Effect of thymosin immunostimulation with and without corticosteroid immunosuppression on chimpanzee hepatitis B carriers

Abstract
Carriers of hepatitis B surface antigen (HBsAg) are at a high personal risk of developing chronic hepatitis, cirrhosis, and primary hepatocellular carcinoma, and they pose a potential health threat to others. Accordingly, erradication of the carrier state is an important therapeutic goal. Several categories of drugs have been evaluated for this purpose, with, at best, limited success. The immune stimulants constitute a drug group considered to have potential benefit, since altered cell-mediated immunity (CMI) appears to have a pathogenic role in the perpetuation of the carrier state. One such immune stimulant is the thymic hormone, thymosin, which is known to enhance suppressor T-cell activity. We therefore examined its possible therapeutic role by evaluating its effect on four chronic HBsAg- and hepatitis B e antigen (HBeAg)-positive chimpanzees.

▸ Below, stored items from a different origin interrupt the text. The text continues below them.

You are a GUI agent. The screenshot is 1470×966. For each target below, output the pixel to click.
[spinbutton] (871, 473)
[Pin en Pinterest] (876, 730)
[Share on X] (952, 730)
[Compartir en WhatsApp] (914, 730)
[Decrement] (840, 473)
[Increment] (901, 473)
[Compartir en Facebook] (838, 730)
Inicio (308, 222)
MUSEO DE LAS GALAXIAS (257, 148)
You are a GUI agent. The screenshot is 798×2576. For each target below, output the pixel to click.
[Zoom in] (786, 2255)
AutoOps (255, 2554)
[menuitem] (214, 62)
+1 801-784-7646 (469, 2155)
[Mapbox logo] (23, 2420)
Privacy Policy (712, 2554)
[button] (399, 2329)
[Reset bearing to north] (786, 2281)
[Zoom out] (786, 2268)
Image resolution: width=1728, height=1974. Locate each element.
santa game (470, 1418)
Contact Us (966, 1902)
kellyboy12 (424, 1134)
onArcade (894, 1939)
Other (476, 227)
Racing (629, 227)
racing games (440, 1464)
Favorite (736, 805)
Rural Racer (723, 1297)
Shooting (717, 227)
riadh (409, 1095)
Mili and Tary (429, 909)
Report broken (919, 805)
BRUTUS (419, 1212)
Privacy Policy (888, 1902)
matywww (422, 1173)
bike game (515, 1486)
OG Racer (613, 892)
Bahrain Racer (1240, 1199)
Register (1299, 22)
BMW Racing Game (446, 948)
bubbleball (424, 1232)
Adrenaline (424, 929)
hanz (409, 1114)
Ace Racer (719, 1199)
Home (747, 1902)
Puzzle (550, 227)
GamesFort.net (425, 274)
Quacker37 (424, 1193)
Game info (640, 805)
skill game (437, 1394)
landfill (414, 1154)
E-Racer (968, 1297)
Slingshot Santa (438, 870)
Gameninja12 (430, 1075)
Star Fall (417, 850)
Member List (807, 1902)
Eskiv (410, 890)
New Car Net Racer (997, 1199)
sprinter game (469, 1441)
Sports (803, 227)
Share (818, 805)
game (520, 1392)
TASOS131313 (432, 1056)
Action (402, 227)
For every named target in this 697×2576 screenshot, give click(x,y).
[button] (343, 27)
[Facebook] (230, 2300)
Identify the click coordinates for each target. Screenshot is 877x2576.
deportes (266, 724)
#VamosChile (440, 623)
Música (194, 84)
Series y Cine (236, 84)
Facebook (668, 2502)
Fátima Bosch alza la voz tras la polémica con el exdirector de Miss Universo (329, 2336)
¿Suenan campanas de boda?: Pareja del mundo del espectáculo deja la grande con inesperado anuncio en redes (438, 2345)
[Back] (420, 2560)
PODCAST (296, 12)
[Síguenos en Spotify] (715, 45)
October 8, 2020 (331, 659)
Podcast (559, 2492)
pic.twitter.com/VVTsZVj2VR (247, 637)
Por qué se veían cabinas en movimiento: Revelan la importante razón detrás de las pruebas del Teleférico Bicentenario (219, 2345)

After baseline biochemical, serological, immunological, and histochemical studies were conducted, all four chimpanzees received parenteral thymosin for a period of 10–14 weeks; two of them were pretreated for 4 weeks with corticosteroids. All four were then reevaluated in the same manner at regular intervals during the 14-week period. Neither immunosuppression nor immunostimulation significantly affected biochemical, serological, or histological measures. Indices of CMI were altered, however: both T4 and T8 cells increased with thymosin treatment, although the T4/T8 ratio declined because of the relatively greater increase of the T8 than of the T4 cells. Thymosin did not affect the mitogen assays. Thus, while immunostimulation with thymosin did slightly alter CMI, it had no affect on the HBsAg carrier state or on measures of chronic hepatitis, even when preceded by corticosteroid immunosuppression.